To do -
The whole listing is to be set down again without alteration.

Available data -

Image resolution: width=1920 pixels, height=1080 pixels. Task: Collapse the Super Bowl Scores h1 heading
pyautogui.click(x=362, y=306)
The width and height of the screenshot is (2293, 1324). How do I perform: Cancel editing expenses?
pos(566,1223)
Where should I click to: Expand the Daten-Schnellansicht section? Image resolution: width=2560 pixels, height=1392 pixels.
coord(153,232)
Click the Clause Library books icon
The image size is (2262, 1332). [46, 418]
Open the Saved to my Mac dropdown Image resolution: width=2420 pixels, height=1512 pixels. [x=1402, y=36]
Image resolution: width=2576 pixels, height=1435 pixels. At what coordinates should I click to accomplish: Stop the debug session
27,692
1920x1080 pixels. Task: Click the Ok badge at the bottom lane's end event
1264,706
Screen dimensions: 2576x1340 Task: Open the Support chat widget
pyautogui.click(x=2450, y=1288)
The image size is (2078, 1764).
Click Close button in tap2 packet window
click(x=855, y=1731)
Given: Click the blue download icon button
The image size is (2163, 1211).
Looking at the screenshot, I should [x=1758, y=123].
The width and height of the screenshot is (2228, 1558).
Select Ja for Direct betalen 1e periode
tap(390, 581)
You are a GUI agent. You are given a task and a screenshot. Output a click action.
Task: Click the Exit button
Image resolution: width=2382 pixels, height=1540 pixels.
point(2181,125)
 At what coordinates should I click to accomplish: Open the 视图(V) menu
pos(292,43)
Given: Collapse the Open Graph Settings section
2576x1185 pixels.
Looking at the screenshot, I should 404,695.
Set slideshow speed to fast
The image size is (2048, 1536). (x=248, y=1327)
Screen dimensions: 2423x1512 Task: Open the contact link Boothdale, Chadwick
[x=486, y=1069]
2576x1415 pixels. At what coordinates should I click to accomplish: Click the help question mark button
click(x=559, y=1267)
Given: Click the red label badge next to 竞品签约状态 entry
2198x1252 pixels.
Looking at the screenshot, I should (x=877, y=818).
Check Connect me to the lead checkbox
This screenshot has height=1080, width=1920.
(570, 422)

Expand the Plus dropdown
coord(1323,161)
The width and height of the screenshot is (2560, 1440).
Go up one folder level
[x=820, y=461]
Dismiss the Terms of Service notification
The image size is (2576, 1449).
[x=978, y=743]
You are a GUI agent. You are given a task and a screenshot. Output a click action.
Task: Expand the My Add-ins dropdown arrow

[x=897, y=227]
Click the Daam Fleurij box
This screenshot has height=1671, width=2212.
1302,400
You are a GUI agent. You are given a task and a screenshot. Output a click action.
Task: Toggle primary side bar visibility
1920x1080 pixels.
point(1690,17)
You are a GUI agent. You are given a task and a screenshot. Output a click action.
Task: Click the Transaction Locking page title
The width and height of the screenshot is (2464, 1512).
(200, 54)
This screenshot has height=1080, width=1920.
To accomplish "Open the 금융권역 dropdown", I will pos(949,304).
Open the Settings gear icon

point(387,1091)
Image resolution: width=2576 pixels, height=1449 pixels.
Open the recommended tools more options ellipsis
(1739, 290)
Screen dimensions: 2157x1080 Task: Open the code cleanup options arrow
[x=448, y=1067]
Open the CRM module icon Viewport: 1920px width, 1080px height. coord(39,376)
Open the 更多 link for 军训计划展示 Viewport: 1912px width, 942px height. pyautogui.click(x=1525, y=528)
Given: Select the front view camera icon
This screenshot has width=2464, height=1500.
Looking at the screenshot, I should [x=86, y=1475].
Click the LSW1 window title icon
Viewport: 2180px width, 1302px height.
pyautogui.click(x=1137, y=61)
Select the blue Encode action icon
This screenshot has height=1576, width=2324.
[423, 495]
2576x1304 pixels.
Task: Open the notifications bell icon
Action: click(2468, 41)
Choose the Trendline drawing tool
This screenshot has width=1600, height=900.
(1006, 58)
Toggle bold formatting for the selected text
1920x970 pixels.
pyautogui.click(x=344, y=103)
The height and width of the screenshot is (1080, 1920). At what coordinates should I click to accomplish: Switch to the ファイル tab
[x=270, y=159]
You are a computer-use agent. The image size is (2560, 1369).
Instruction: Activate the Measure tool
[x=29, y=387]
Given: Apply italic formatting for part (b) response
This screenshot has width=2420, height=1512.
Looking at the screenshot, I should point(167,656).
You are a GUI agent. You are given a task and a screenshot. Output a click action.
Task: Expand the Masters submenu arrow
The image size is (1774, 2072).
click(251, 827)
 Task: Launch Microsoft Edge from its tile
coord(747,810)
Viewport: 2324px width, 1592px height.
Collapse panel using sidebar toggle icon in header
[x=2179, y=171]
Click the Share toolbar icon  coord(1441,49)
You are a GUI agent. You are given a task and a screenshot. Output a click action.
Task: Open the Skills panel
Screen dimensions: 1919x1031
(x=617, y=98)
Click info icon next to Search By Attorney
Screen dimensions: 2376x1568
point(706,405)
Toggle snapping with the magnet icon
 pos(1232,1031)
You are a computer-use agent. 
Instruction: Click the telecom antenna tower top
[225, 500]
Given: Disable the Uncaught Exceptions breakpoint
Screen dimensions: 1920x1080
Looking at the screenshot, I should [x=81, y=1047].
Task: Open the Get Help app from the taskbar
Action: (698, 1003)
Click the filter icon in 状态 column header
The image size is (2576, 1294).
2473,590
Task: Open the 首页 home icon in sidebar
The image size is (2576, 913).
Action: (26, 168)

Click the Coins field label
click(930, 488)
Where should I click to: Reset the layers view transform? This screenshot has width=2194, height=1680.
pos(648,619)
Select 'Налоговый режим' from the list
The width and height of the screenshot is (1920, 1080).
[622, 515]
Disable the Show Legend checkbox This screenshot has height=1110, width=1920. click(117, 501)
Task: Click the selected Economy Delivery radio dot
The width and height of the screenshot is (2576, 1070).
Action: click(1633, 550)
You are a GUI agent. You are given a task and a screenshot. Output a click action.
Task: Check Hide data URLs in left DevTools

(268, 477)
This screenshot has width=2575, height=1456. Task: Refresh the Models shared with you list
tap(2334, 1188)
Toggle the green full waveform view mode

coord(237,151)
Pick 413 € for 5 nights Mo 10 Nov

Output for this exercise -
Image resolution: width=1920 pixels, height=1080 pixels. Task: Collapse the Super Bowl Scores h1 heading
pyautogui.click(x=362, y=306)
The width and height of the screenshot is (2293, 1324). How do I perform: Cancel editing expenses?
pos(566,1223)
Where should I click to: Expand the Daten-Schnellansicht section? Image resolution: width=2560 pixels, height=1392 pixels.
coord(153,232)
Click the Clause Library books icon
The image size is (2262, 1332). [46, 418]
Open the Saved to my Mac dropdown Image resolution: width=2420 pixels, height=1512 pixels. [x=1402, y=36]
Image resolution: width=2576 pixels, height=1435 pixels. At what coordinates should I click to accomplish: Stop the debug session
27,692
1920x1080 pixels. Task: Click the Ok badge at the bottom lane's end event
1264,706
Screen dimensions: 2576x1340 Task: Open the Support chat widget
pyautogui.click(x=2450, y=1288)
The image size is (2078, 1764).
Click Close button in tap2 packet window
click(x=855, y=1731)
Given: Click the blue download icon button
The image size is (2163, 1211).
Looking at the screenshot, I should [x=1758, y=123].
The width and height of the screenshot is (2228, 1558).
Select Ja for Direct betalen 1e periode
tap(390, 581)
You are a GUI agent. You are given a task and a screenshot. Output a click action.
Task: Click the Exit button
Image resolution: width=2382 pixels, height=1540 pixels.
point(2181,125)
 At what coordinates should I click to accomplish: Open the 视图(V) menu
pos(292,43)
Given: Collapse the Open Graph Settings section
2576x1185 pixels.
Looking at the screenshot, I should 404,695.
Set slideshow speed to fast
The image size is (2048, 1536). (x=248, y=1327)
Screen dimensions: 2423x1512 Task: Open the contact link Boothdale, Chadwick
[x=486, y=1069]
2576x1415 pixels. At what coordinates should I click to accomplish: Click the help question mark button
click(x=559, y=1267)
Given: Click the red label badge next to 竞品签约状态 entry
2198x1252 pixels.
Looking at the screenshot, I should (x=877, y=818).
Check Connect me to the lead checkbox
This screenshot has height=1080, width=1920.
(570, 422)

Expand the Plus dropdown
coord(1323,161)
The width and height of the screenshot is (2560, 1440).
Go up one folder level
[x=820, y=461]
Dismiss the Terms of Service notification
The image size is (2576, 1449).
[x=978, y=743]
You are a GUI agent. You are given a task and a screenshot. Output a click action.
Task: Expand the My Add-ins dropdown arrow

[x=897, y=227]
Click the Daam Fleurij box
This screenshot has height=1671, width=2212.
1302,400
You are a GUI agent. You are given a task and a screenshot. Output a click action.
Task: Toggle primary side bar visibility
1920x1080 pixels.
point(1690,17)
You are a GUI agent. You are given a task and a screenshot. Output a click action.
Task: Click the Transaction Locking page title
The width and height of the screenshot is (2464, 1512).
(200, 54)
This screenshot has height=1080, width=1920.
To accomplish "Open the 금융권역 dropdown", I will pos(949,304).
Open the Settings gear icon

point(387,1091)
Image resolution: width=2576 pixels, height=1449 pixels.
Open the recommended tools more options ellipsis
(1739, 290)
Screen dimensions: 2157x1080 Task: Open the code cleanup options arrow
[x=448, y=1067]
Open the CRM module icon Viewport: 1920px width, 1080px height. coord(39,376)
Open the 更多 link for 军训计划展示 Viewport: 1912px width, 942px height. pyautogui.click(x=1525, y=528)
Given: Select the front view camera icon
This screenshot has width=2464, height=1500.
Looking at the screenshot, I should [x=86, y=1475].
Click the LSW1 window title icon
Viewport: 2180px width, 1302px height.
pyautogui.click(x=1137, y=61)
Select the blue Encode action icon
This screenshot has height=1576, width=2324.
[423, 495]
2576x1304 pixels.
Task: Open the notifications bell icon
Action: click(2468, 41)
Choose the Trendline drawing tool
This screenshot has width=1600, height=900.
(1006, 58)
Toggle bold formatting for the selected text
1920x970 pixels.
pyautogui.click(x=344, y=103)
The height and width of the screenshot is (1080, 1920). At what coordinates should I click to accomplish: Switch to the ファイル tab
[x=270, y=159]
You are a computer-use agent. The image size is (2560, 1369).
Instruction: Activate the Measure tool
[x=29, y=387]
Given: Apply italic formatting for part (b) response
This screenshot has width=2420, height=1512.
Looking at the screenshot, I should point(167,656).
You are a GUI agent. You are given a task and a screenshot. Output a click action.
Task: Expand the Masters submenu arrow
The image size is (1774, 2072).
click(251, 827)
 Task: Launch Microsoft Edge from its tile
coord(747,810)
Viewport: 2324px width, 1592px height.
Collapse panel using sidebar toggle icon in header
[x=2179, y=171]
Click the Share toolbar icon  coord(1441,49)
You are a GUI agent. You are given a task and a screenshot. Output a click action.
Task: Open the Skills panel
Screen dimensions: 1919x1031
(x=617, y=98)
Click info icon next to Search By Attorney
Screen dimensions: 2376x1568
point(706,405)
Toggle snapping with the magnet icon
 pos(1232,1031)
You are a computer-use agent. 
Instruction: Click the telecom antenna tower top
[225, 500]
Given: Disable the Uncaught Exceptions breakpoint
Screen dimensions: 1920x1080
Looking at the screenshot, I should [x=81, y=1047].
Task: Open the Get Help app from the taskbar
Action: (698, 1003)
Click the filter icon in 状态 column header
The image size is (2576, 1294).
2473,590
Task: Open the 首页 home icon in sidebar
The image size is (2576, 913).
Action: (26, 168)

Click the Coins field label
click(930, 488)
Where should I click to: Reset the layers view transform? This screenshot has width=2194, height=1680.
pos(648,619)
Select 'Налоговый режим' from the list
The width and height of the screenshot is (1920, 1080).
[622, 515]
Disable the Show Legend checkbox This screenshot has height=1110, width=1920. click(117, 501)
Task: Click the selected Economy Delivery radio dot
The width and height of the screenshot is (2576, 1070).
Action: click(1633, 550)
You are a GUI agent. You are given a task and a screenshot. Output a click action.
Task: Check Hide data URLs in left DevTools

(268, 477)
This screenshot has width=2575, height=1456. Task: Refresh the Models shared with you list
tap(2334, 1188)
Toggle the green full waveform view mode

coord(237,151)
Pick 413 € for 5 nights Mo 10 Nov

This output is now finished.